I ran an audio shop, and although we had a player on hand, a dealer will not. BMW insists on customer service beyond what's expected with other makers, so it makes sense that they want to check their work. Wouldn't you? Plus, as a dealer they are liable for anything that happens to your gear. I would just make sure the work order states that you left the IPOD if you feel unsure.


----------



## fitch (Aug 10, 2005)

Points well taken - but it still seems odd to me. Especially given that when I had the "iPod your BMW" kit installed in my 3 series at a different dealer they were perfectly capable of making this installation without requiring an iPod. And it's worked without a hitch. 

Given that the auxiliary input is just an audio input that goes into the amplifier and comes out the speakers and doesn't "integrate" with any of the onboard radio's functions unlike the iPod kit in my 3, this seems like a belt and suspenders approach taken to a bit of an extreme.


----------



## el_duderino (Aug 1, 2005)

fitch said:


> Points well taken - but it still seems odd to me. Especially given that when I had the "iPod your BMW" kit installed in my 3 series at a different dealer they were perfectly capable of making this installation without requiring an iPod. And it's worked without a hitch.
> 
> Given that the auxiliary input is just an audio input that goes into the amplifier and comes out the speakers and doesn't "integrate" with any of the onboard radio's functions unlike the iPod kit in my 3, this seems like a belt and suspenders approach taken to a bit of an extreme.

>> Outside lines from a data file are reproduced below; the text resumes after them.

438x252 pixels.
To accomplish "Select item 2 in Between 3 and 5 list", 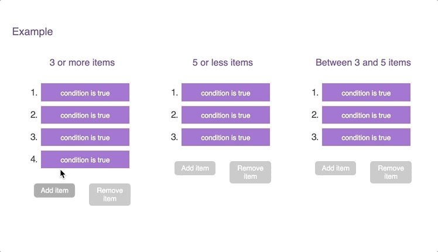I will click(366, 115).
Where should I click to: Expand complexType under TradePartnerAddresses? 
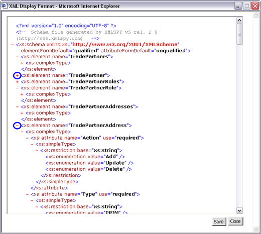tap(22, 113)

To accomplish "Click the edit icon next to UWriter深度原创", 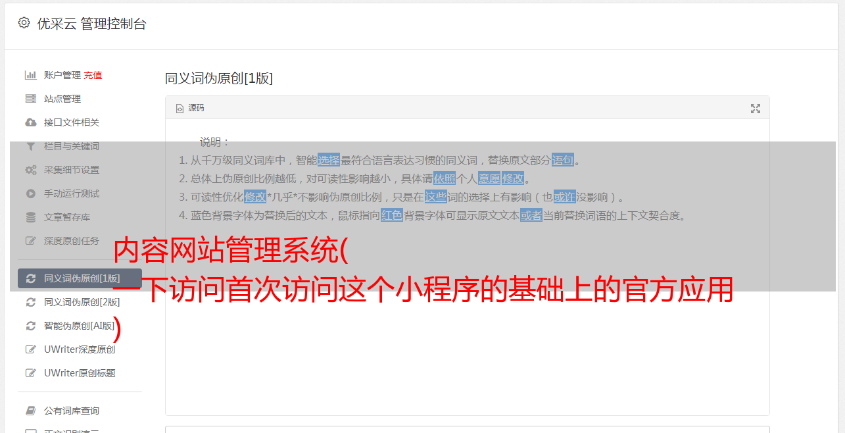I will tap(31, 349).
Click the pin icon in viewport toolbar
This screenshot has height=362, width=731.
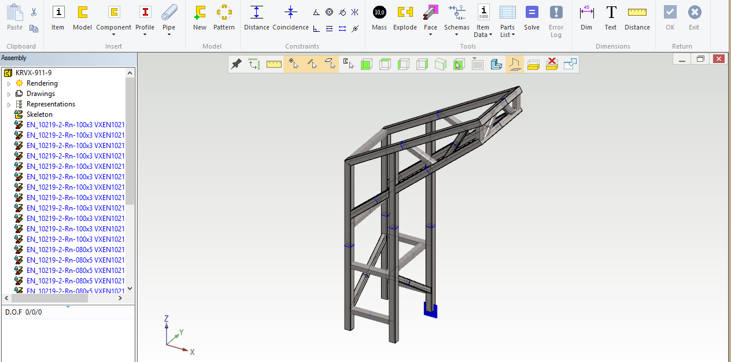[x=236, y=64]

Either that, or you didn't really want the answer to your question, it was really rhetorical, and you just want to be right...


----------



## obmd1 (Jan 17, 2005)

:bustingup


el_duderino said:


> Either tat, or you didn't really want the answer to your question, it was really rhetorical, and you just want to be right...


----------



## fitch (Aug 10, 2005)

Possibly - but it sounds more like where you're coming from. 

It would appear that the folks who have responded to this post do not have the requisite knowledge to answer the question but rather than admitting so are resorting to posturing followed by flaming. Sad.

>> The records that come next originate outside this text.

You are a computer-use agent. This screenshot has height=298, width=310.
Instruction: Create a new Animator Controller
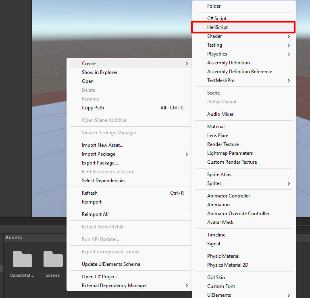[229, 196]

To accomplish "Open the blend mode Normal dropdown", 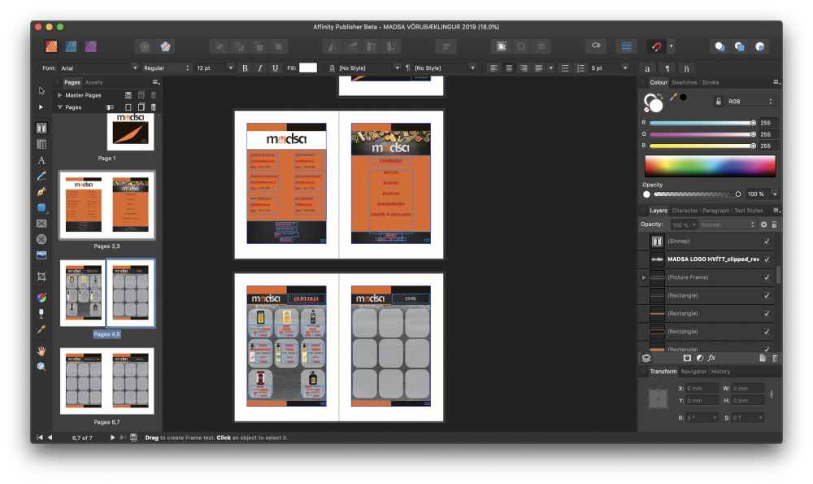I will [x=726, y=225].
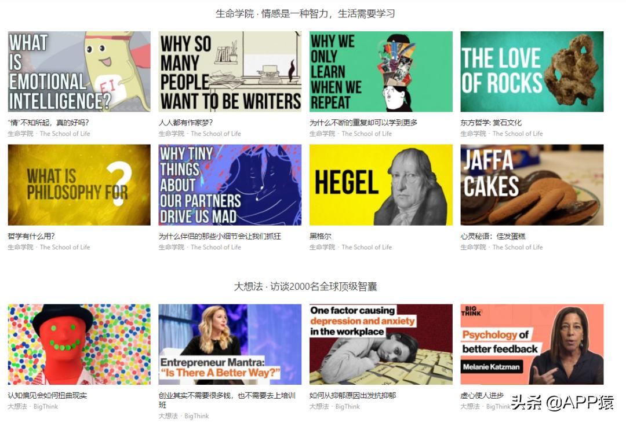Click the BigThink channel label under Entrepreneur Mantra video
Screen dimensions: 626x423
click(196, 416)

I just want to know whether there is a real need for my iPod or if it's just a nice to have. I was hoping to find a more technical answer to my question (on this board) rather than obvious platitudes about needing to check things and verify the quality of one's work. Having an engineering background and a reasonable level of competency, I know that there are certain tasks that one does not need to verify in real time. For example, if you were to make solder conections on a IC board I would presume that you wouldn't need to do a conectivity test on each connection if you had some basic competence and that you would just conduct a connectivity test at the end of the project. 

Again my question (only for clarity - not to solicit more platitudes and flame e-mail) is whether installing the auxiliary input is a simple connection into the audio amplifier and whether all the dealer needs to to do is check their work at the end or whether there is some need to adjust or modulate something in real time as a requred part of the installation.


----------